Item coordinate data
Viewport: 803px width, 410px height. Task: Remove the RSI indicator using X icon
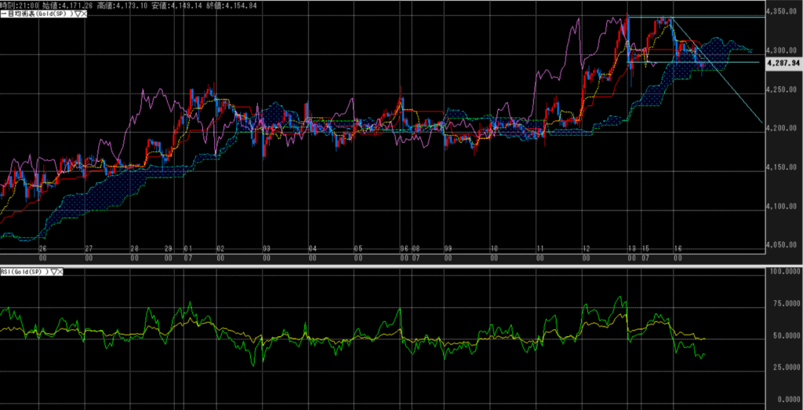point(60,271)
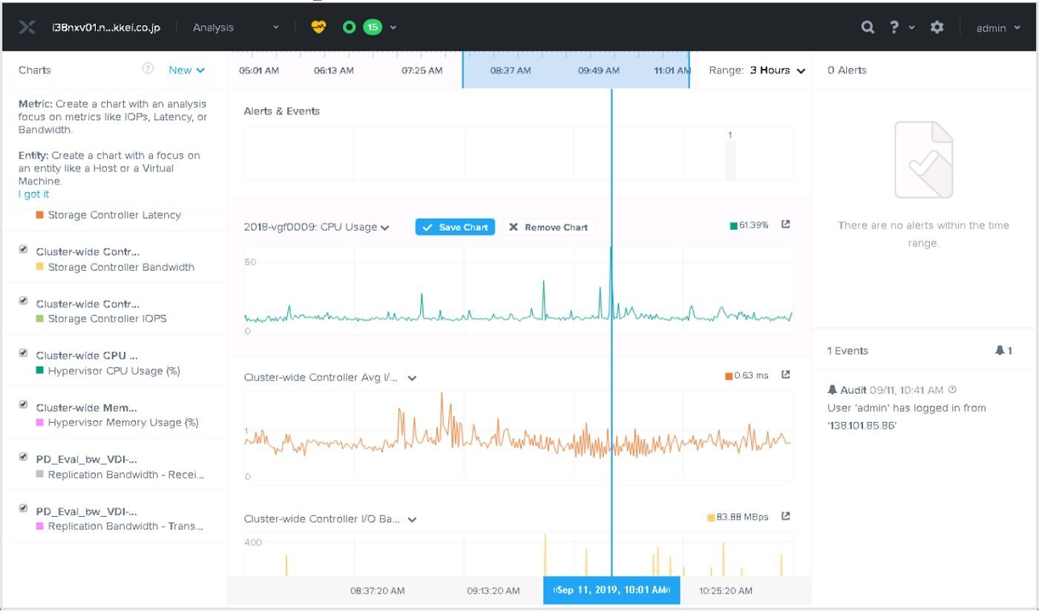This screenshot has width=1039, height=611.
Task: Open the settings gear icon
Action: 937,27
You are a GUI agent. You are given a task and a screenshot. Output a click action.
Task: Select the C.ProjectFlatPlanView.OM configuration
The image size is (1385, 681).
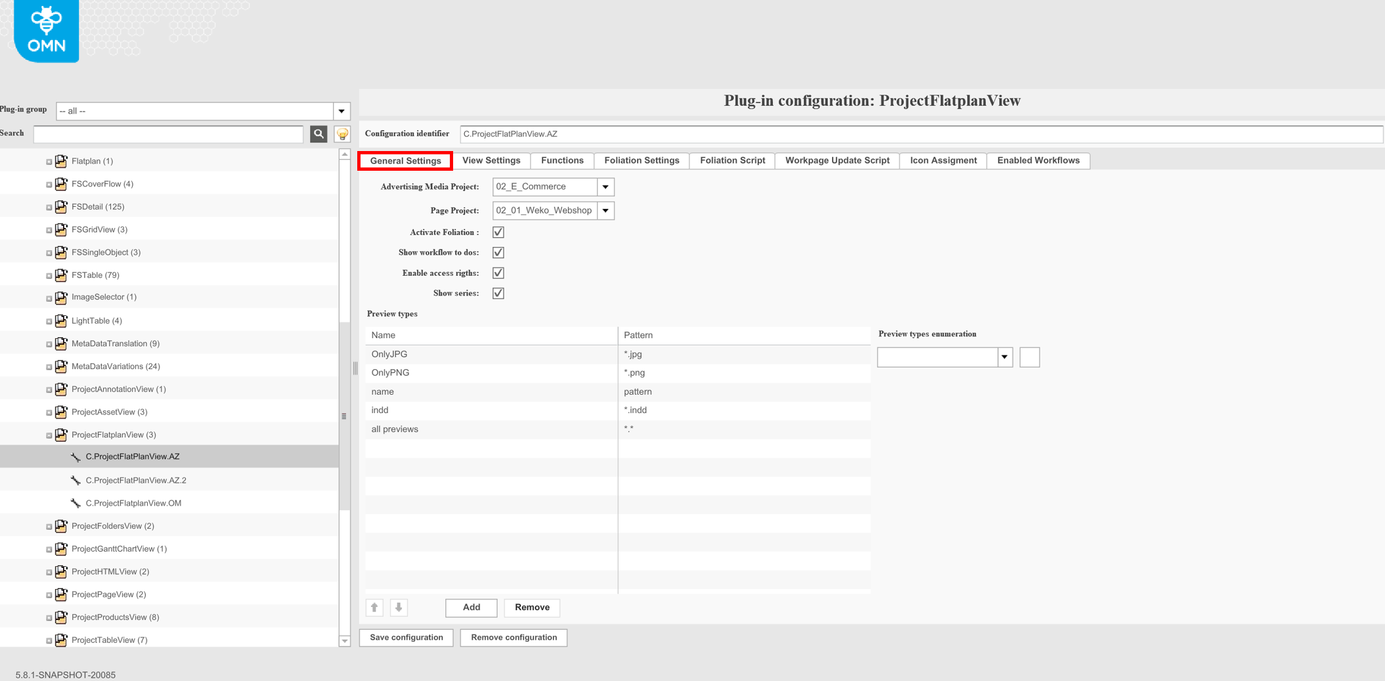click(x=133, y=502)
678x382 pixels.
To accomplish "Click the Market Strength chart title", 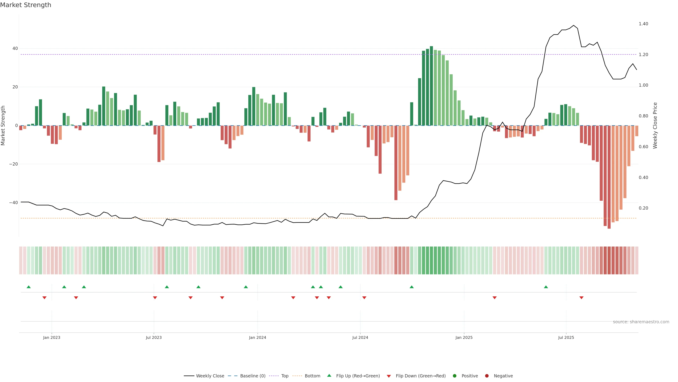I will [26, 5].
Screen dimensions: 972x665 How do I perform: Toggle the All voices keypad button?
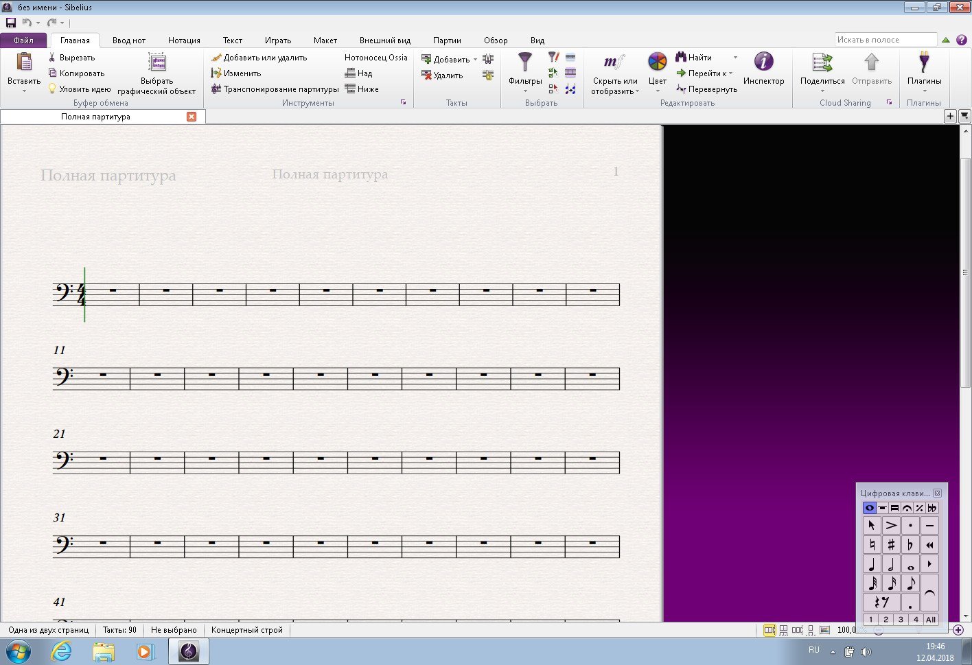[930, 619]
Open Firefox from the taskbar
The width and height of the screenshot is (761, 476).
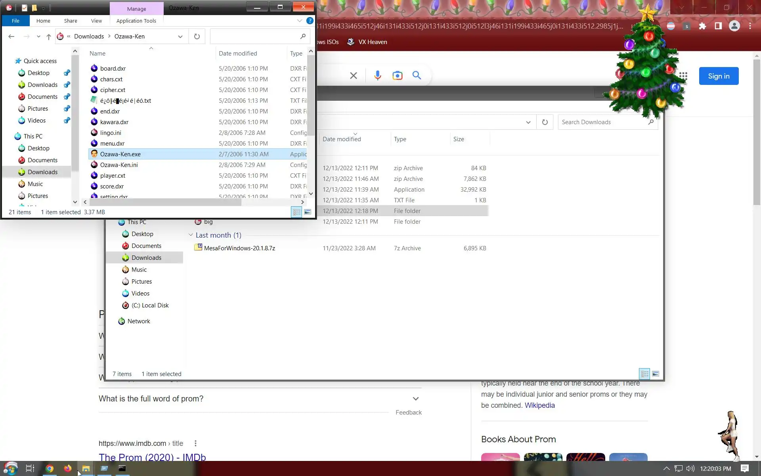[x=68, y=468]
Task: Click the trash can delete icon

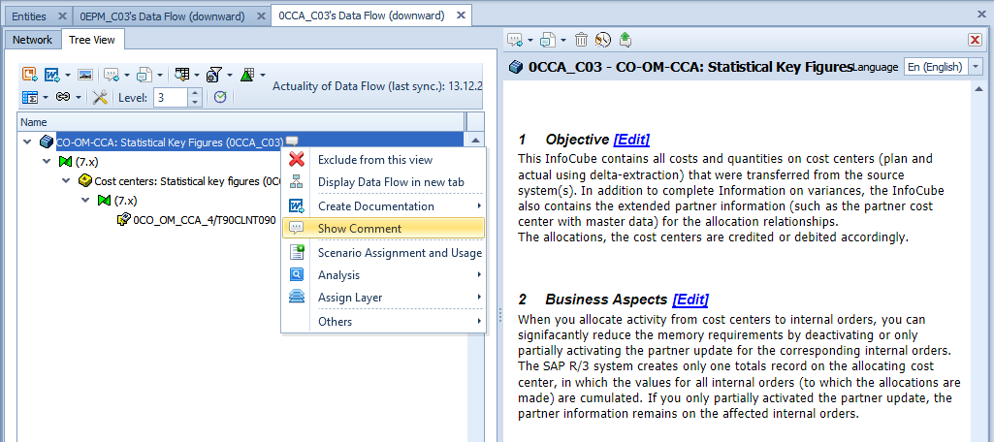Action: point(581,40)
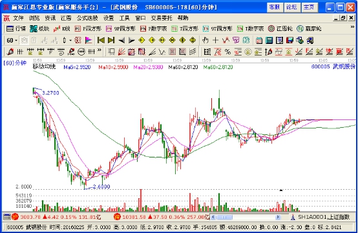Image resolution: width=358 pixels, height=233 pixels.
Task: Click scrollbar right arrow at bottom
Action: coord(278,217)
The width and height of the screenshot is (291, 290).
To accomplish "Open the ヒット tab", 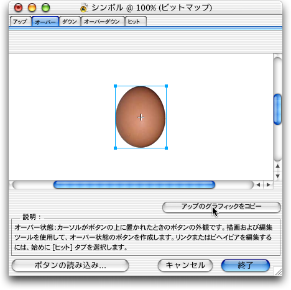I will point(136,22).
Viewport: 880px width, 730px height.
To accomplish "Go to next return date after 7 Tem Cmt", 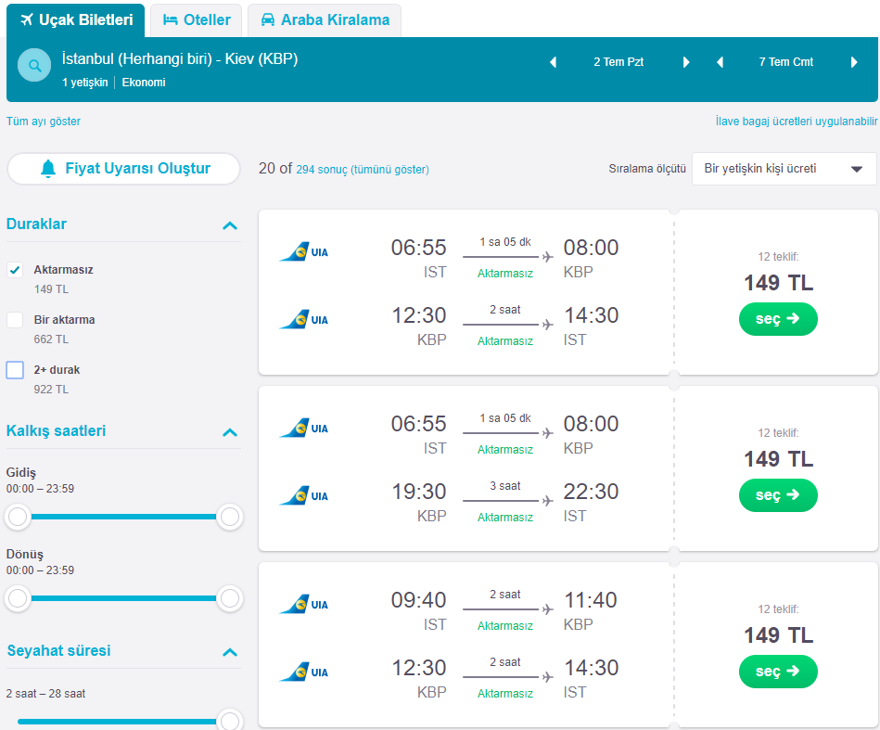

Written exercise. Reproduce the lines of the data exactly, beginning at the start of the data and stopping after the line that contains "Action: 937,27". Leave the pictures out of your answer.

Task answer.
Viewport: 803px width, 410px height. Task: Remove the RSI indicator using X icon
point(60,271)
This screenshot has width=1039, height=611.
Task: Open the settings gear icon
Action: 937,27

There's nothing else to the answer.